The Pi's TFT display serves three purposes: showing the current conversation phase and stage during a session, displaying a QR code for textbook upload or progress viewing, and indicating the idle wake-word prompt.
Technical Implementation
| Component | Technology |
|---|---|
| AI Model | Gemini 2.5 Flash Native Audio (Live API) |
| Backend | FastAPI + Uvicorn on Google Cloud Run |
| Storage | Google Cloud Storage (PDFs) + Cloud Firestore (chunks) |
| Device | Raspberry Pi 5 with USB mic, speaker, MiniPiTFT 1.14" |
| Audio Processing | sounddevice (PCM 16kHz in, 24kHz out) with software gain |
| RAG | Page-aware keyword chunking + top-3 retrieval |
| Deployment | Automated via deploy.sh (Cloud Run + GCS + Firestore) |
Key technical decisions include using raw RMS (before gain boost) for silence detection to prevent the gain from masking silence, and implementing a phase-based state machine that enforces the Socratic dialogue structure at the system level rather than relying solely on prompt engineering.

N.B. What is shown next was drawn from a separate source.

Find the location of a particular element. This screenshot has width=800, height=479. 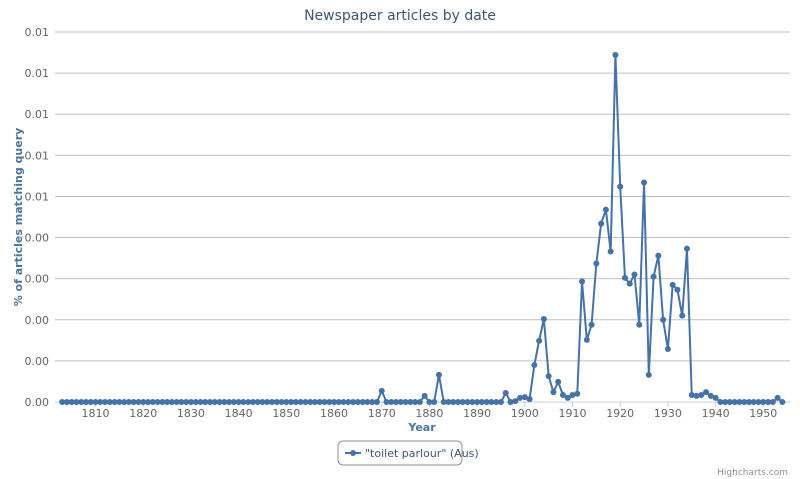

legend-label: "toilet parlour" (Aus) is located at coordinates (422, 454).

Learning Progress Dashboard
After completing a topic, students scan a QR code to view a progress dashboard on their phone, featuring three tabs:
- •Summary — AI-generated encouraging feedback specific to the session
- •Knowledge — Concept cards for each completed topic with textbook page references
- •History — Full conversation timeline with phase and stage labels
Outcome
The project resulted in:
- •A fully functional voice-first study device running on Raspberry Pi hardware
- •A cloud-deployed backend with real-time audio streaming and Socratic state management
- •A textbook-aware RAG system that grounds AI responses in specific page references
- •A QR-based mobile upload flow and learning progress dashboard
- •End-to-end demonstration of both learning modes with 3-stage Socratic dialogues
Reflection
The hardest design decisions in this project were not technical—they were about restraint. Deciding how much information to withhold at each stage, and trusting that the Socratic structure would lead to deeper understanding, required resisting the instinct to be maximally helpful.
The physical form factor was equally productive as a constraint. Designing for a device with no keyboard and a 1.14" screen forced every interaction to justify its presence. The result is a system where the pedagogy, not the interface, drives the experience.
Future directions include adding haptic feedback for the arrival of new responses, supporting multiple textbooks with cross-referencing, and exploring group study modes where multiple Pi devices share a collaborative Socratic session.